> _TASK STATEMENT_
Copy out the material below with "search box" swapped for "search field" and every other part kept the same. Leave out the pictures.

========================

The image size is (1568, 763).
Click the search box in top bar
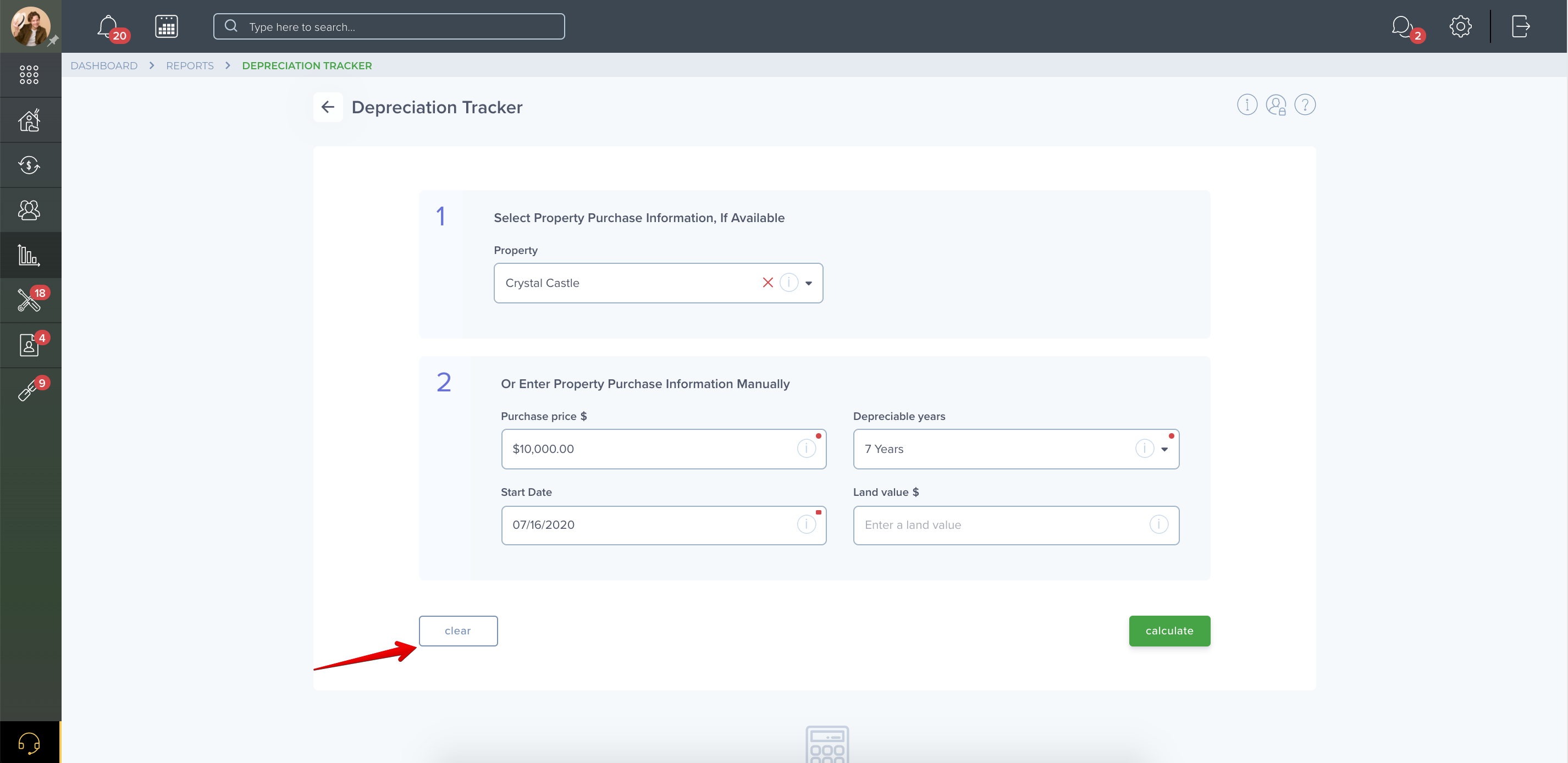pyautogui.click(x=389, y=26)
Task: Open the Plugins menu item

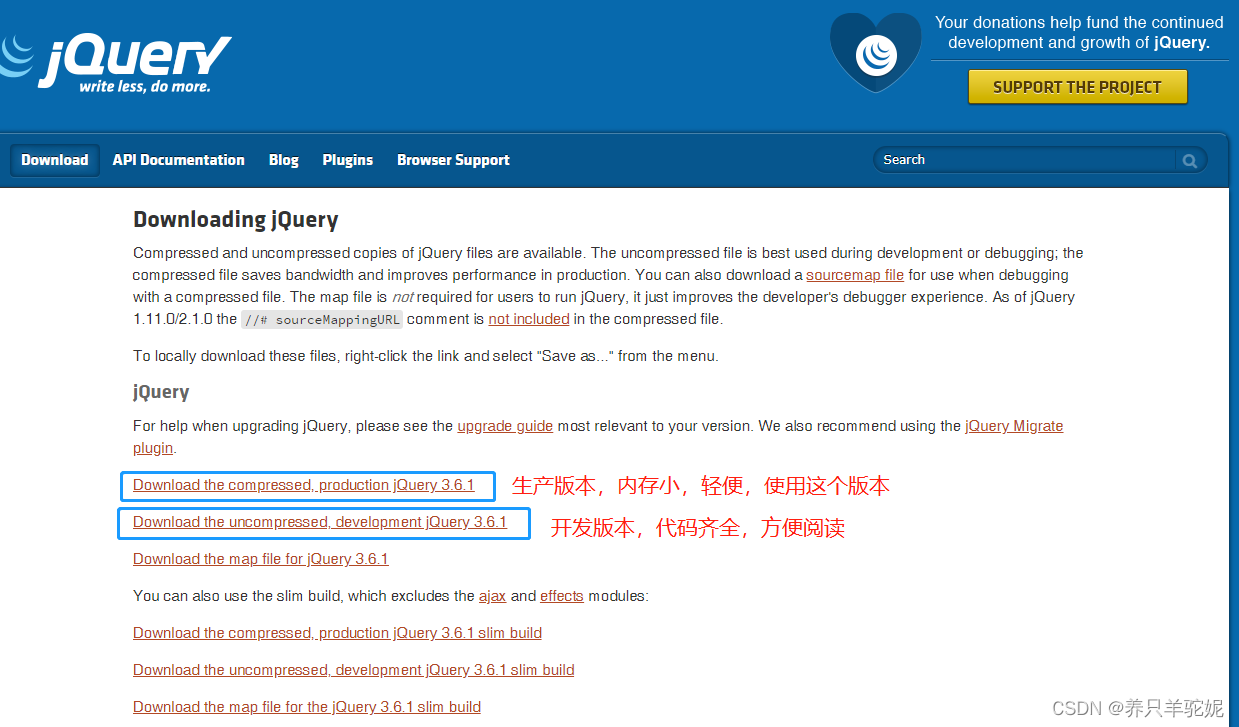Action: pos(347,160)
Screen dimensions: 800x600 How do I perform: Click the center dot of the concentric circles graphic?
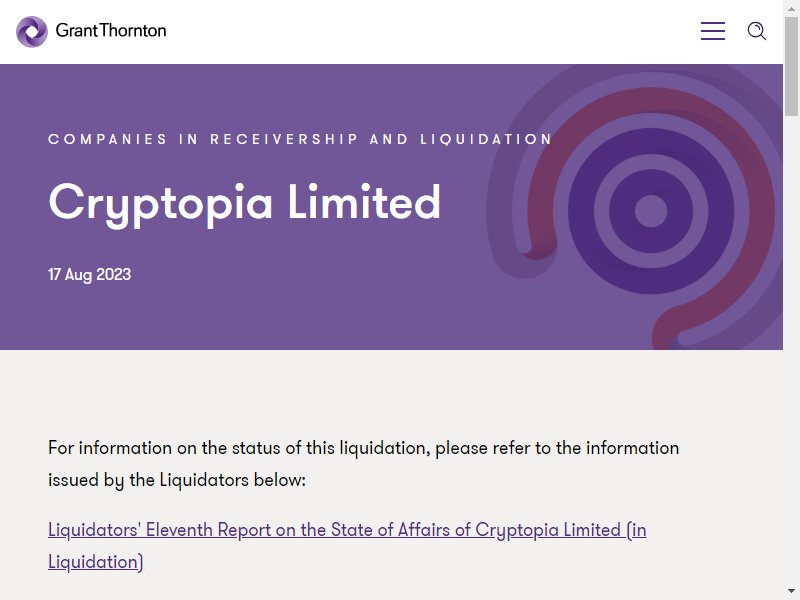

========================

> _ANSWER FOR THE TASK_
The image size is (1568, 763).
Click the search field in top bar
pyautogui.click(x=389, y=26)
Task: Open the Plugins menu item

Action: pos(347,160)
Screen dimensions: 800x600 How do I perform: Click the center dot of the concentric circles graphic?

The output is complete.